Шум двигателей прекратился, пассажиры встали с мест, затолпились в проходе. Совершив массу ненужных движений, поднялся со своего кресла и сосед Никольского. Он оказался необычайной худобы верзилой ростом что-нибудь под сто восемьдесят пять. Никольский выбрался следом, и пока медленно, с заминками, двигались к выходу, он видел перед собой узкую спину, на которой даже сквозь пальто резко очерчивались лопатки, и видел нестриженый затылок с глубокой, какой-то детской срединной ложбинкой… Дальше, спускаясь но трапу и шагая по темному полю, где сильно дуло, мело поземкой и жестоко морозило лицо, они шли рядом. Разойтись, например, нарочито ускорив шаги или, наоборот, отстав, Никольскому казалось неловким.
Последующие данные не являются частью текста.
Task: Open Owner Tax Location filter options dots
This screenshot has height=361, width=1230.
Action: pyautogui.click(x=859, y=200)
Ведь не были же они теперь совсем незнакомы — после стихов и всего остального!.. Его спутник, вероятно, воспринимал ситуацию сходным образом, потому что явно старался приноровить к Никольскому свою гусиную походку, да еще то и дело оборачивался боком к нему, сбиваясь с шага, путаясь в полах пальто, судорожно хватая полуоткрытым ртом обжигающий воздух.
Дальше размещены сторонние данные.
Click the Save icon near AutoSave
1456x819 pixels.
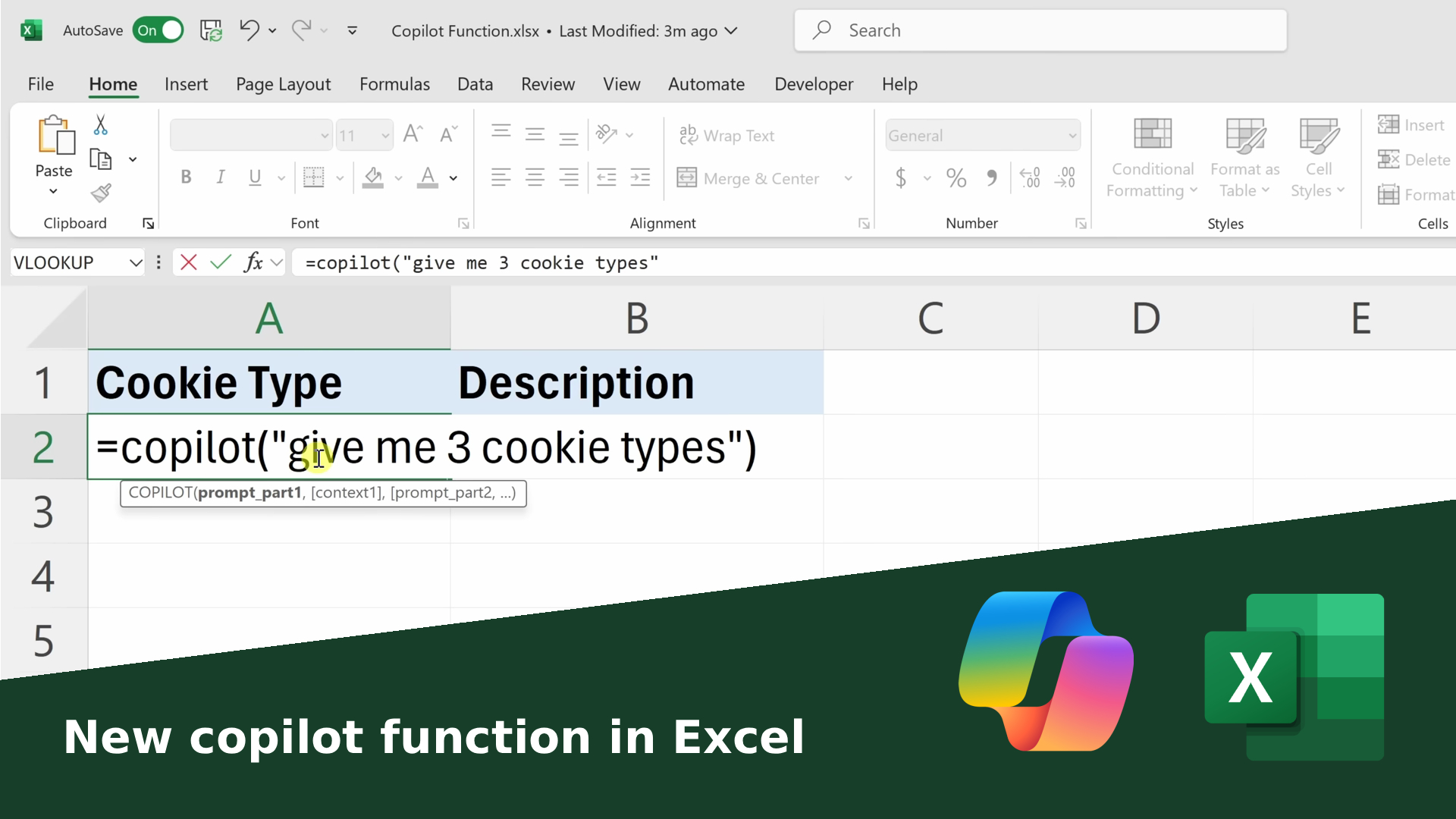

Наконец вошли в аэропортовское здание, в небольшой грязноватый с серо-зелеными, пятнистыми от застарелых потеков стенами зал, где было жарко натоплено — круглые осадистые железные печи стояли по углам — и было душно от множества разморенных людей, которые дремали на лавках, торчали около буфетной стойки и атаковывали окошко билетной кассы.

— Н-ну, прибыли… — проговорил Никольский, рассеянно глядя на эту знакомую до тошноты картину. И неожиданно для себя спросил:

— Куда вы сейчас?

Его новый знакомый вместо ответа с уверенностью сказал:

— Ведь вам в гостиницу? Бронь есть?

Никольский покачал головой.

— Понятно… Сейчас десять, так? Рейс на Москву в половине первого, съезжать из гостиницы начнут через час-полтора, а пока места не освободятся, вам все равно придется ждать. Может быть… Может быть, мы поужинаем?

— Да уж больно паршиво здесь… — с сомнением протянул Никольский и тоскливо взглянул на разрисованную голубыми розами вывеску «Ресторан».